Director, Future of Humanity Institute; Director, Progamme on the Impacts of Future Technology; Professor, Oxford Martin School & Faculty of Philosophy, University of Oxford
Nick Bostrom is Professor in the Faculty of Philosophy at Oxford University and founding Director of the Future of Humanity Institute and of the Programme on the Impacts of Future Technology within the Oxford Martin School. He is the author of some 200 publications, including Anthropic Bias (Routledge, 2002 and 2010), Global Catastrophic Risks (ed., OUP, 2008 and 2011), and Human Enhancement (ed., OUP, 2009), and has a forthcoming book on Superintelligence. He previously taught at Yale, and was a Postdoctoral Fellow of the British Academy. Bostrom has a background in physics, computational neuroscience, and mathematical logic as well as philosophy.

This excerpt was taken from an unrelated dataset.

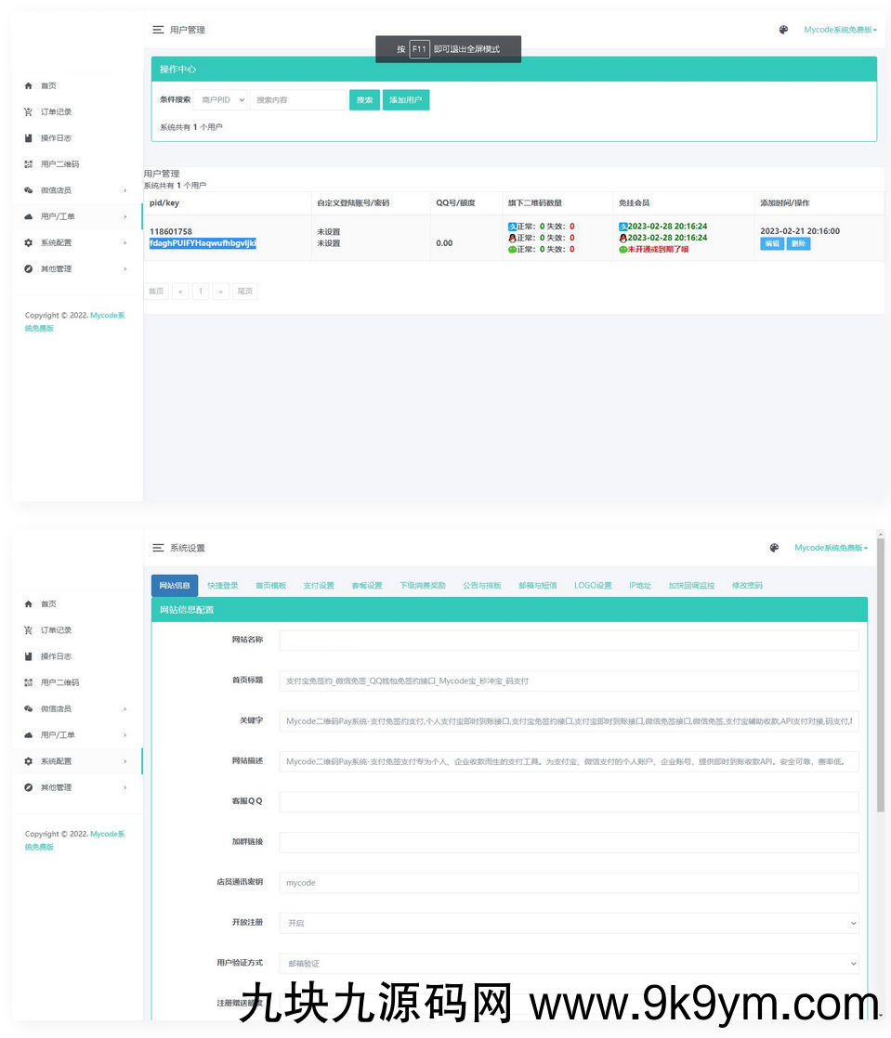
Task: Open the Mycode系统免费版 account menu
Action: click(x=839, y=29)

He is best known for his work in five areas: (i) the concept of existential risk; (ii) the simulation argument; (iii) anthropics (developing the first mathematically explicit theory of observation selection effects);
(iv) transhumanism, including related issues in bioethics and on consequences of future technologies; and (v) foundations and practical implications of consequentialism (e.g., Astronomical Waste, Infinite Ethics, Technological Revolutions). He is currently working on a book on the possibility of an intelligence explosion and on the existential risks and strategic issues related to the prospect of machine superintelligence.

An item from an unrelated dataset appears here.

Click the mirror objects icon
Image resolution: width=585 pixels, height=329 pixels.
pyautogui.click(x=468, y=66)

In 2009, he was awarded the Eugene R. Gannon Award (one person selected annually worldwide from the fields of philosophy, mathematics, the arts and other humanities, and the natural sciences). He has been listed in the FP 100 Global Thinkers list, the Foreign Policy Magazine's list of the world's top 100 minds. His writings have been translated into more than 21 languages, and there have been some 80 translations or reprints of his works. He has done more than 470 interviews for TV, film, radio, and print media, and he has addressed academic and popular audiences around the world.